_Il tuo compito_
Secondo l'estratto, che cosa rivela subito lo sguardo delle nature rigide?

_Estratto della pagina_
Vi sono nature che possiedono, per così dire, una struttura elastica: davanti ai colpi della vita, si piegano momentaneamente, ma subito dopo riacquistano la padronanza di sé, si rialzano, ricominciano a vivere, a sperare, ad amare; e ve ne sono altre — lunari, introverse, solitarie e sensibilissime — che sono, per loro intima costituzione, rigide: se qualcosa le urta, o l’abbattono, o vengono abbattute di schianto. Non si rialzano, non si riprendono; non sanno, né vogliono riannodare i fili interrotti della loro esistenza. In fondo, sono nature incapaci di adattarsi alla realtà della vita: che è continuo mutamento e che richiede, pertanto, una certa capacità di adattarsi — pur senza scendere, necessariamente, a compromessi avvilenti o disonesti. Il loro destino è già scritto nel loro sguardo: uno sguardo che sembra guardare sempre altrove, sempre un po’ più lontano, sempre un po’ discosto dagli oggetti che hanno davanti; e che rivela immediatamente una congenita, invincibile malinconia.

_Materiale_
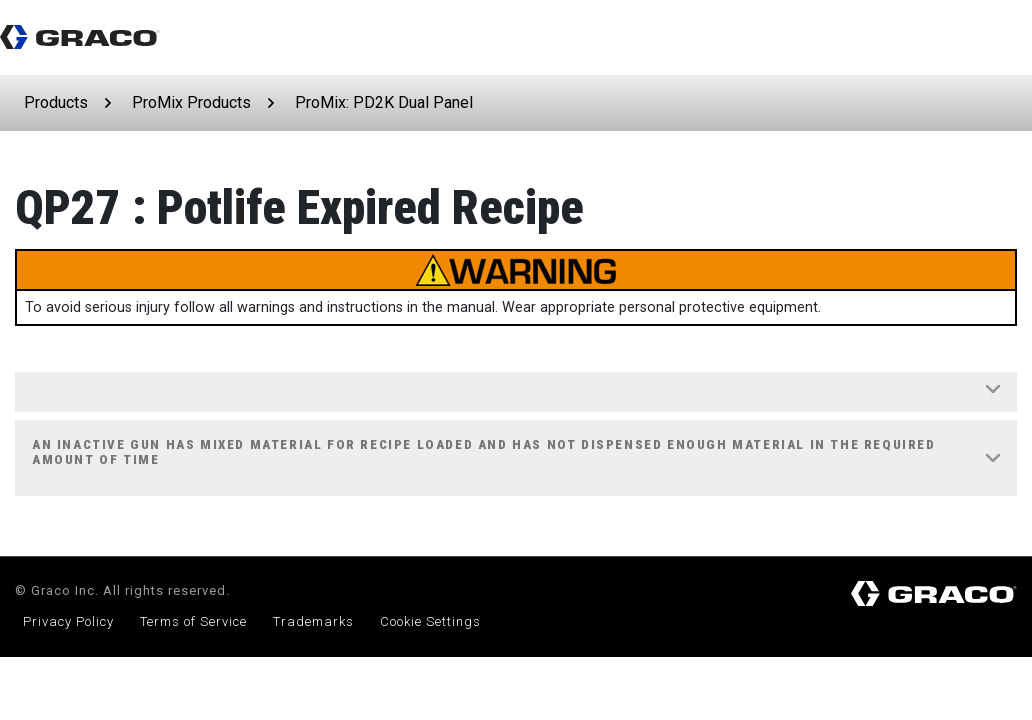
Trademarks (313, 621)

_Risultato_
Una congenita, invincibile malinconia.